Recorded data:
"""

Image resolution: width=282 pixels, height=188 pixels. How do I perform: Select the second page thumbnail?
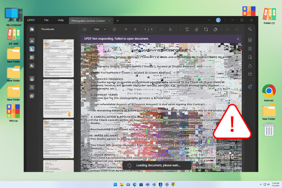click(x=58, y=98)
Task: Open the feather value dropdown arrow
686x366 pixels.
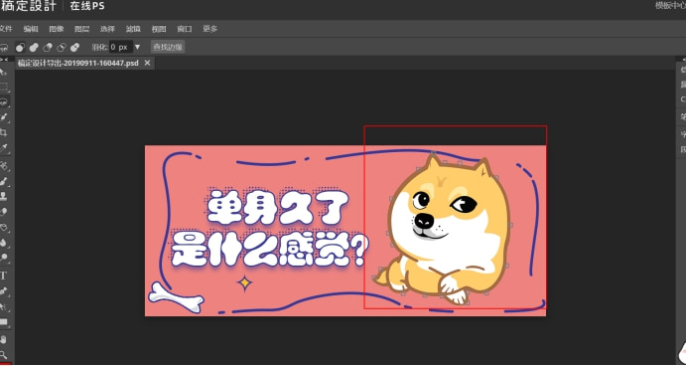Action: [x=137, y=47]
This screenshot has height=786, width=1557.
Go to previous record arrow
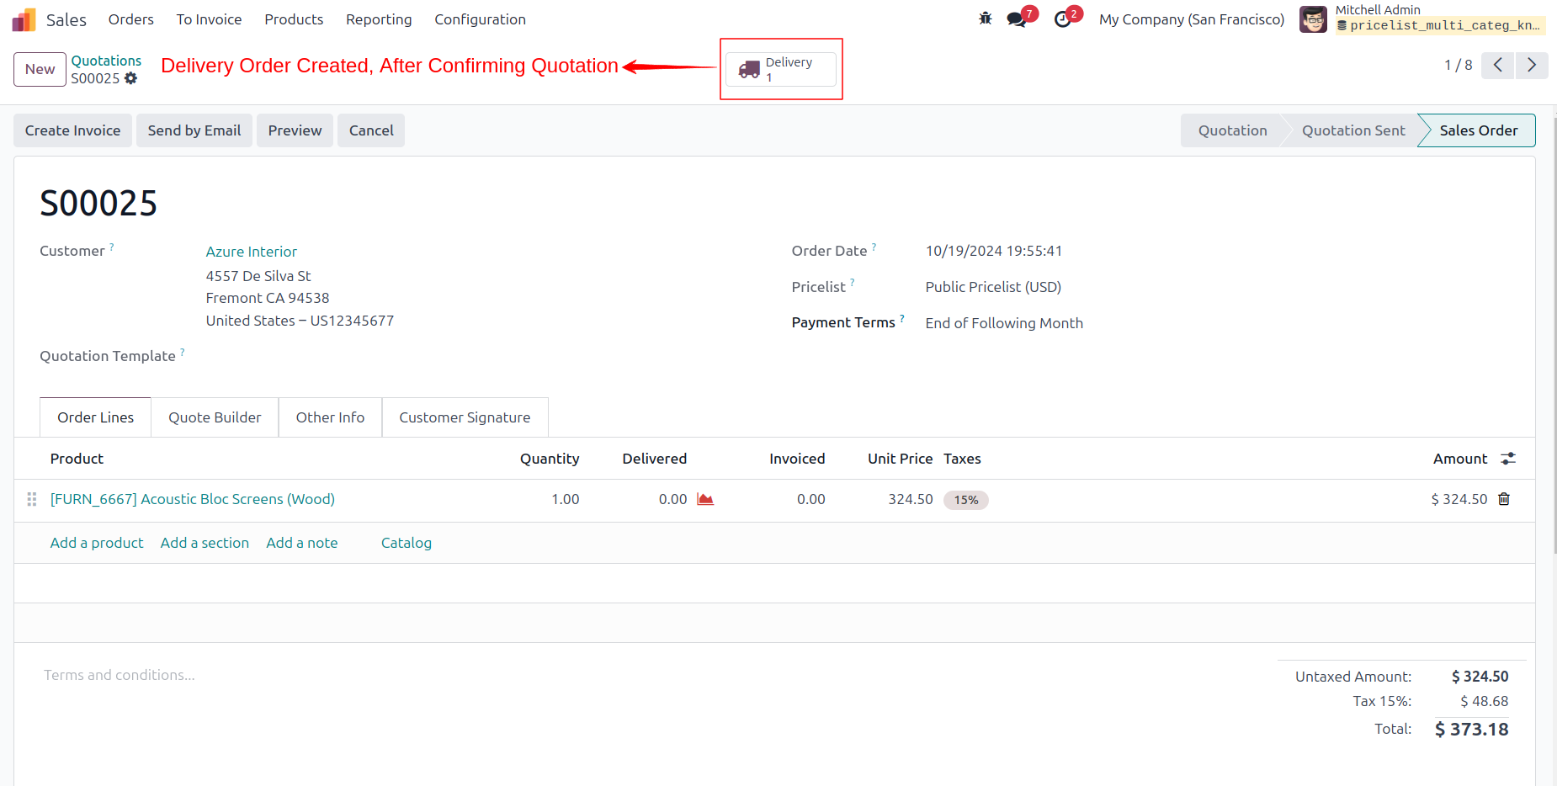(x=1498, y=66)
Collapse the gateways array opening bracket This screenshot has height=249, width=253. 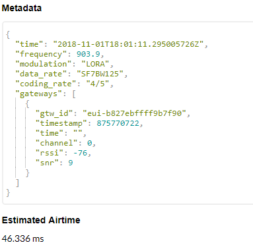[74, 94]
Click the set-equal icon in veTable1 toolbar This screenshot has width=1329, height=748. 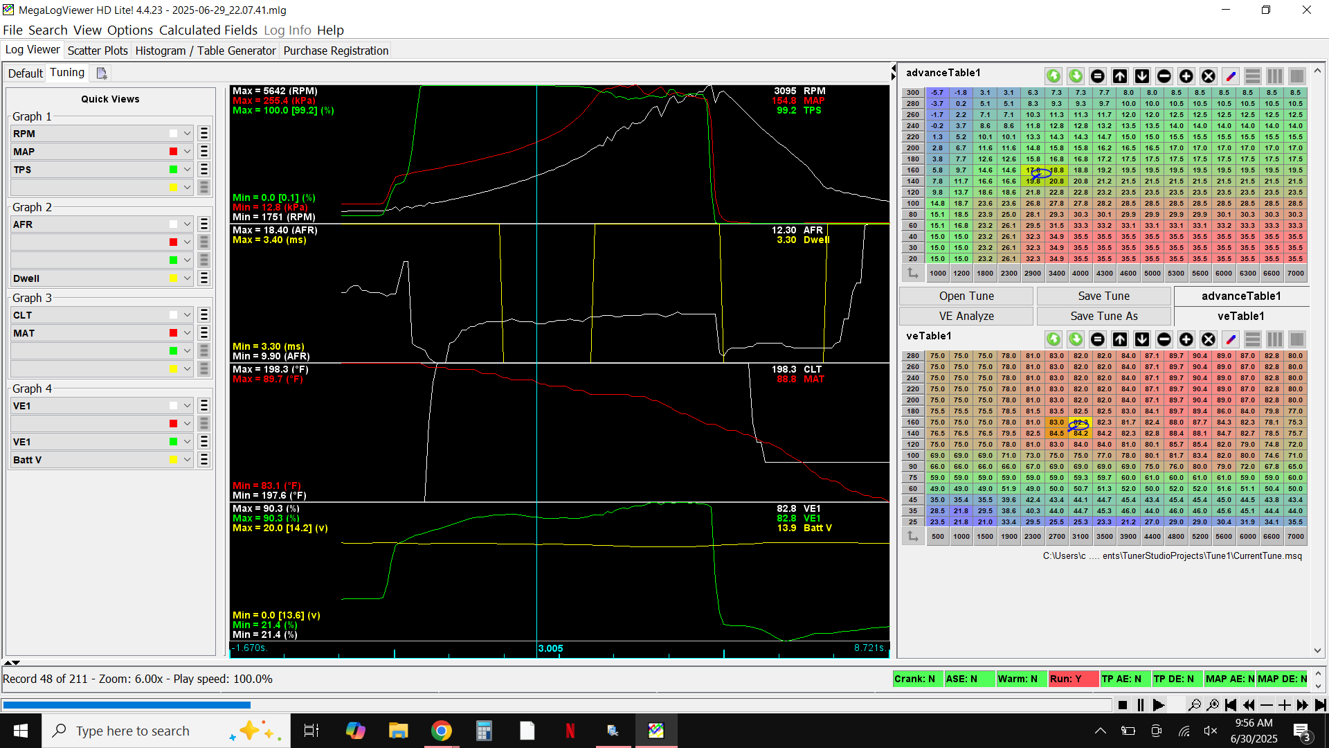(x=1097, y=339)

"""

◆ Problem statement ◆
List each line of the data above that contains the string "pixels", treating uppercase and lowercase as different.

◆ Response below ◆
Image resolution: width=282 pixels, height=188 pixels. How do I perform: Select the second page thumbnail?
686x366 pixels.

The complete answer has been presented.